Había un grupito de oficiales apiñados en torno a un gran modelo a escala de las fortificaciones —sólo le pude echar un vistazo, pero debía de ser más o menos de seis metros de ancho, con todas las trincheras, parapetos y cañones bien colocados— y un espléndido y viejo
sirdar
de barba blanca con una cota de malla encima de su casaca de seda estaba señalando con una larga varita chillando órdenes por encima del estruendo, mientras quienes le escuchaban enviaban mensajeros a través del vapor sulfuroso que brotaba por todas partes en un radio de cincuenta metros y hacía el aire casi irrespirable. Estaba claro que se trataba del alto mando, pero no había ni rastro de Tej Singh, general y guía del khalsa, hasta que oí su voz abriéndose paso entre el estruendo, a pleno pulmón.
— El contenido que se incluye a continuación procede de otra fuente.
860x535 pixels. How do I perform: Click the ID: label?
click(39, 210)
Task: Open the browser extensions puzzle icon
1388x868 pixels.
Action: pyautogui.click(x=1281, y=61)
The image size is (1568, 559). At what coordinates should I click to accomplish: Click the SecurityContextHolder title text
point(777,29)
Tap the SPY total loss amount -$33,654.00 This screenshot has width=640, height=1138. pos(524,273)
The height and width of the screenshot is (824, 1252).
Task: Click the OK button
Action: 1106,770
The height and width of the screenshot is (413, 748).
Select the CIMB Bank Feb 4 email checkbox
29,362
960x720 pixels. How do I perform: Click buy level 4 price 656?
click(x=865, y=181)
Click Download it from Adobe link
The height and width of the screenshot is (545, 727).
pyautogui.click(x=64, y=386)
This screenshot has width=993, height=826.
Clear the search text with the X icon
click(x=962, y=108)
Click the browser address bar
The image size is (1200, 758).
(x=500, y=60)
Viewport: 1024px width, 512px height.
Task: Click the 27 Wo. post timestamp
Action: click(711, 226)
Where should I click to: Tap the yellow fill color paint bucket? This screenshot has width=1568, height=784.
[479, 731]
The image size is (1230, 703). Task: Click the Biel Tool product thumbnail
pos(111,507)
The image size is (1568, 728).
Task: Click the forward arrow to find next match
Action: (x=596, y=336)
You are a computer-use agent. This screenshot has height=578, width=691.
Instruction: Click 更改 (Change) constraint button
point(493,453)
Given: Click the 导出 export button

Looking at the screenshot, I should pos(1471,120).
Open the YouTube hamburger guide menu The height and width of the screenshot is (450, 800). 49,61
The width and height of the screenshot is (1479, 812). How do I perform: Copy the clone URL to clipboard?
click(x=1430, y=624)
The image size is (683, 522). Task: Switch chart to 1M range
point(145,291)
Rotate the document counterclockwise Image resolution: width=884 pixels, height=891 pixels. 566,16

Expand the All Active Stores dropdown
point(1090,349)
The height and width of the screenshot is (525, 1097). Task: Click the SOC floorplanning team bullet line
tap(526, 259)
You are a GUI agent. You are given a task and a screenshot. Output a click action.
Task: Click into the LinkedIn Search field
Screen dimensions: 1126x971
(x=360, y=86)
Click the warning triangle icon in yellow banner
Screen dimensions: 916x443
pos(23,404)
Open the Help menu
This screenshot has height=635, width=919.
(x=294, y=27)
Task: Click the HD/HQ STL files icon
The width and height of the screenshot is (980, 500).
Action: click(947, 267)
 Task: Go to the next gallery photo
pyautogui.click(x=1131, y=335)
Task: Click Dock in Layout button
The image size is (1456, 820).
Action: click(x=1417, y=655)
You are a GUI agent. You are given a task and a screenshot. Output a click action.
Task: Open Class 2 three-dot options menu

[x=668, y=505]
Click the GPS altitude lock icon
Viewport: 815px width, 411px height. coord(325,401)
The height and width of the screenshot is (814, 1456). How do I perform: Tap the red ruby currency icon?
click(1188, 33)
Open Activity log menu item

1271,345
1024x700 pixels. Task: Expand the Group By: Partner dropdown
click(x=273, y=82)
—¿Trescientos treinta y tres granos largos de arroz? —gritaba—. ¡Pues tómalos, idiota! ¿Soy acaso un tendero? ¡Coge un saco de la cocina y corre, pervertido hijo de una madre desvergonzada!
Cerca de la cabeza de puente había una curiosa estructura como una gran colmena, de unos diez metros de alto, construida con bloques de piedra. Delante de ella, vestido de gala con un traje dorado, casco con turbante y cinturón enjoyado estaba el propio Tej… No estaba ni a diez metros de la conferencia del alto mando, pero podía haber estado en Bombay por el caso que se hacían unos a otros. Ante él se agachaban atemorizados un par de ayudantes, un
chico
sujetaba una sombrilla coloreada por encima de su cabeza y en una mesa, junto a la entrada de la colmena, un anciano wallah con un gran
pugaree
estudiaba unos mapas con unos magníficos anteojos y tomaba notas. Mirando la escena se encontraba un europeo con quepis, en mangas de camisa y con perilla.
Esto es lo que vi por entre el humo que se elevaba y la confusión. Y por encima del estruendo de la gran batalla en la cual se iba a perder o ganar la India, oí lo siguiente, y juro que es la pura verdad:
VIEJO WALLAH: ¡La circunferencia interior es demasiado pequeña! De acuerdo con las estrellas, debe ser trece veces y media la anchura del vientre de su excelencia.
TEJ: ¿Mi vientre? ¿Qué tiene que ver mi vientre con todo esto, en el nombre del cielo?
VIEJO WALLAH: Es el refugio de su excelencia, y debe ser construido en relación con vuestras proporciones, o la influencia de vuestros planetas no os ayudará. Debo conocer cuál es vuestra circunferencia, tomada con precisión por el ombligo.
EUROPEO (
sacando una regla
): un metro y medio, al menos. Aquí está señalado en pulgadas inglesas.
TEJ: ¿Tengo que medirme el vientre en estos momentos?
EUROPEO: ¿Tiene algo más que hacer? Los
sirdars
tienen la defensa en sus manos, y mis fortificaciones no serán invadidas si están adecuadamente preparadas. Por cierto, trescientos treinta y tres granos de arroz largo hacen unas tres yardas inglesas y cuarto.